My early birth made me a Capricorn. This factoid tickles my mother because she is also a Capricorn and likes to believe that we are destined to be similar. In fact, Capricorns are overrepresented in our nuclear and extended families. My mom’s current partner is a Capricorn; so is her youngest sister, whose birthday is the day before mine. My other aunt’s estranged husband and my father’s sister (my mother’s ex-sister-in-law) are Capricorns, as well.
Capricorn is technically the tenth zodiac sign in the cycle, but it’s the one that inaugurates each new year.

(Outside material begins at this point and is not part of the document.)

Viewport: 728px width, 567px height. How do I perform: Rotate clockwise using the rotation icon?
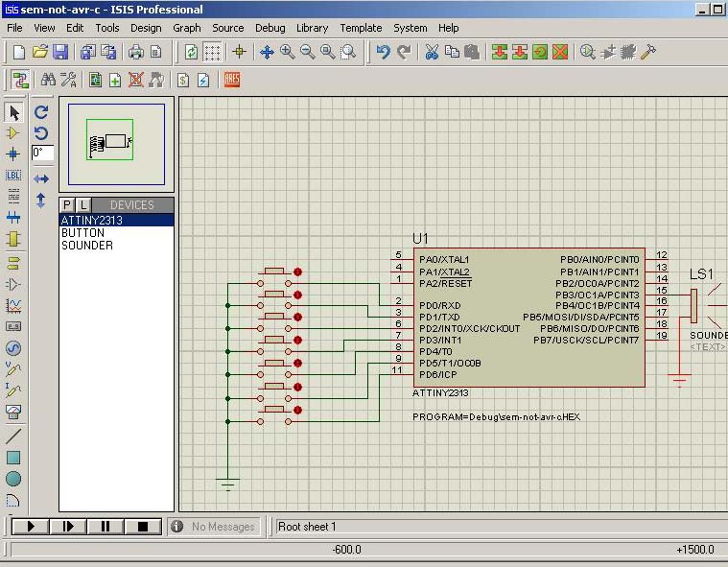point(41,112)
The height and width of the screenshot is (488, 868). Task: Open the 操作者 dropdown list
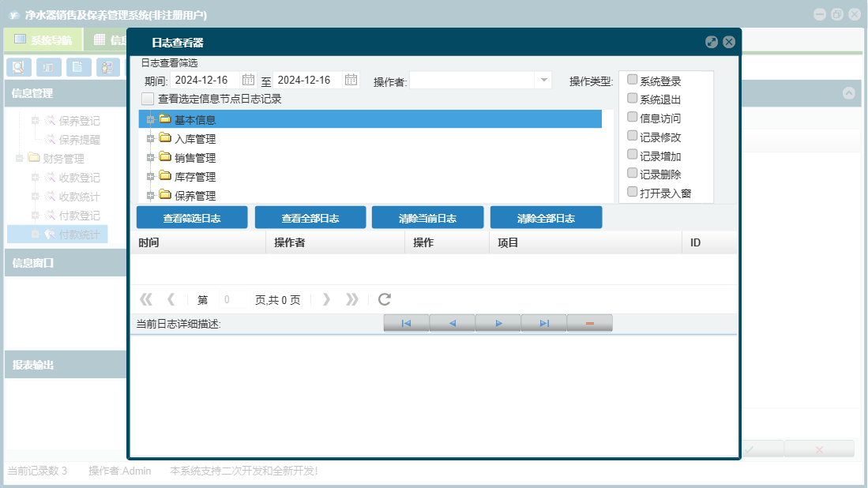click(544, 81)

It is associated with rationality, ambition, and humorlessness. That’s why the symbol for the sign is a goat: We Capricorns are climbers. I visualize my family lineage not as a tree, but a lush mountaintop teeming with goats.
Not all of us are exemplary Capricorns. My Capricorn uncle is estranged from his wife because he gambled away their money, arguably one of the least pragmatic things one could do. My Capricorn aunt (on my mom’s side) might’ve been more ambitious if she liked her career, but she doesn’t, so it’s hard to say.
But the greatest irony lies within my mother, who, despite being our family’s biggest astrology enthusiast, is ostensibly least like her sign. My mother is aloof, spontaneous, and generally content. She favors superstitious explanations over logical ones. She likes following plans, but she’s horrible at making them. My mother doesn’t long for bigger, better, or more. She’s often told me, I’m not a career woman .
*
When I was eight, a satellite dish appeared on the roof of our home in Warren, New Jersey, and with it came channels upon channels of Taiwanese programming. Every day that summer, while my father was working in far-off New York City, my mother spent much of her stay-at-home life in front of the TV. I awoke each morning to the sound of a language I barely understood. I’d make my way downstairs, and, rubbing my eyes, I’d sit next to my entranced and giddy mother.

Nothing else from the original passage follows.